The show is an exploration of politics under the guise of a girls' night out. In the face of continuing bad news and an increasingly divided and unequal Britain, this show asks how we can get through such confusion and look after each other in times of difficulty. It has been specially adapted for television as part of the Performance Live Strand. Through exploring the middle ground between live performance and television, this strand of programmes challenges audience perceptions around what live performance can be.

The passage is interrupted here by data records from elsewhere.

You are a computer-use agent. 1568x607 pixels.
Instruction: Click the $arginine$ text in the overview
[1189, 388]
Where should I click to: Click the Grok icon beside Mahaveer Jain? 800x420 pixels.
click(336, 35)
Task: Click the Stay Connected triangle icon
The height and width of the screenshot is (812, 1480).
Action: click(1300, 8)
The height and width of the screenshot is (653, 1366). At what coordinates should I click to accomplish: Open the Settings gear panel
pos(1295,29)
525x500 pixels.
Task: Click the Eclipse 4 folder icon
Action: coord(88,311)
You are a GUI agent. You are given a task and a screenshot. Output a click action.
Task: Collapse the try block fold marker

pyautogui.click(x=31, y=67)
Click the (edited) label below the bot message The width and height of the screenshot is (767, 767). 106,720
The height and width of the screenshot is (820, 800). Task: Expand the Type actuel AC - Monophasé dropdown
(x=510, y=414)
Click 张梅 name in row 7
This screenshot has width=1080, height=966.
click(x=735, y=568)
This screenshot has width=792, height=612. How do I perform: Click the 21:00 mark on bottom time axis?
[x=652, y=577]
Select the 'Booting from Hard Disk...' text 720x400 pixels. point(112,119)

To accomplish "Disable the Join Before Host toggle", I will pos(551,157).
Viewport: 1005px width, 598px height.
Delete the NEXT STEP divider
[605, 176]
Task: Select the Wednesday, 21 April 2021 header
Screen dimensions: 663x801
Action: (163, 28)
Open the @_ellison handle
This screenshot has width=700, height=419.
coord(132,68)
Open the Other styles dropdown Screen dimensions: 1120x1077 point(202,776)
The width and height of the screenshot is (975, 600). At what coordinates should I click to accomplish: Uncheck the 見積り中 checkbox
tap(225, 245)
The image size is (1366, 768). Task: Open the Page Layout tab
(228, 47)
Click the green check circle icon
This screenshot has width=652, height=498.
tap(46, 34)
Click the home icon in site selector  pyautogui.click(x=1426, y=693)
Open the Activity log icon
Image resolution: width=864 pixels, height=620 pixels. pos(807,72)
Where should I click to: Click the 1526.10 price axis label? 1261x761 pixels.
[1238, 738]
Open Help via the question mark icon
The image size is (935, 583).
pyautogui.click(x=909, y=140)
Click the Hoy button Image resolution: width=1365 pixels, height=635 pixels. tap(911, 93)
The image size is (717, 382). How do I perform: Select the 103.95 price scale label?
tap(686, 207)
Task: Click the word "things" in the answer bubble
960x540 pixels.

On October 7 1997, Ross Sutherland was watching EastEnders with his parents when there was a knock at the door. He never saw the end of that episode. Now, 20 years later, Ross returns to his family home to revisit the events of that night, with a little help from EastEnders. Aided by musician Jonnie Common, Ross remixes that fateful episode into an audio-visual poem, finding new meanings hidden in the background of the soap.
Part of Performance Live, this film was produced and developed in partnership with Arts Council England and Battersea Arts Centre to showcase some of the most exciting artists working in performance today.
Introduced by Julie Hesmondhalgh, this performance is a warm and honest drama exploring issues around abortion for young women today. Told through the voices of four young women, the production interweaves real interview material, song and spoken word to portray true stories and experiences.
The programme deals with challenging themes but filmed on the 50th anniversary of the legalisation of abortion in Britain, writer Julia
Samuels explores the way in which society treats this subject and how this impacts on women today, and importantly asks what would happen if we started to talk openly about it?